One of the cruel ironies of this story is that his brother Brian was, if anything, more "feminine", at least in the way people would define that term. Brian was gentle, introspective and had little interest in masculine pursuits.  In contrast, Bruce was, in the words of John Colapinto--who wrote As Nature Made Him:  The Boy Who Was Raised As A Girl--"a hellraiser".  Brian died of an overdose of antidepressants in 2002, as David was dealing with unemployment and difficult relationships with his parents and wife, whose three children he adopted.    On 2 May 2004, his wife told him she wanted to separate; two days later, David committed suicide.

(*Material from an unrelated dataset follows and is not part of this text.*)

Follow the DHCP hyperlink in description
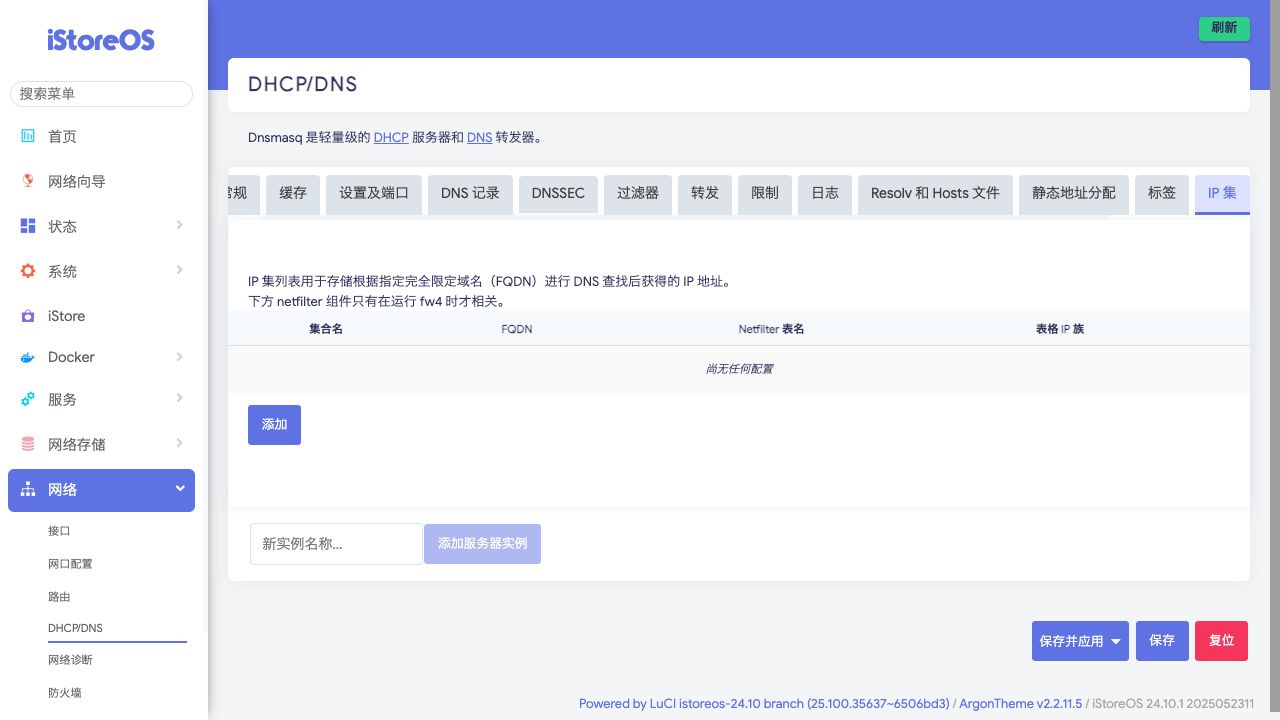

As Colapinto points out, as terrible as this case is, it doesn't provide an answer of "nature" to the "nature vs. nurture" debate. Some people believe that a case like David's--or, for that matter, his brother's-- proves that gender is entirely a function of the genitalia one has at birth.  However, I think--based on my own experience and that of trans people I've known--that however we come to the way we identify ourselves--whether we're born with it or come to it in infancy, early childhood or whenever--no amount of behavior modification, pharmaceutical treatments or surgery will change it.  I identified as female, even when I didn't voice it, about as far back as I can remember.  And no attempt to "make me a man" could change it.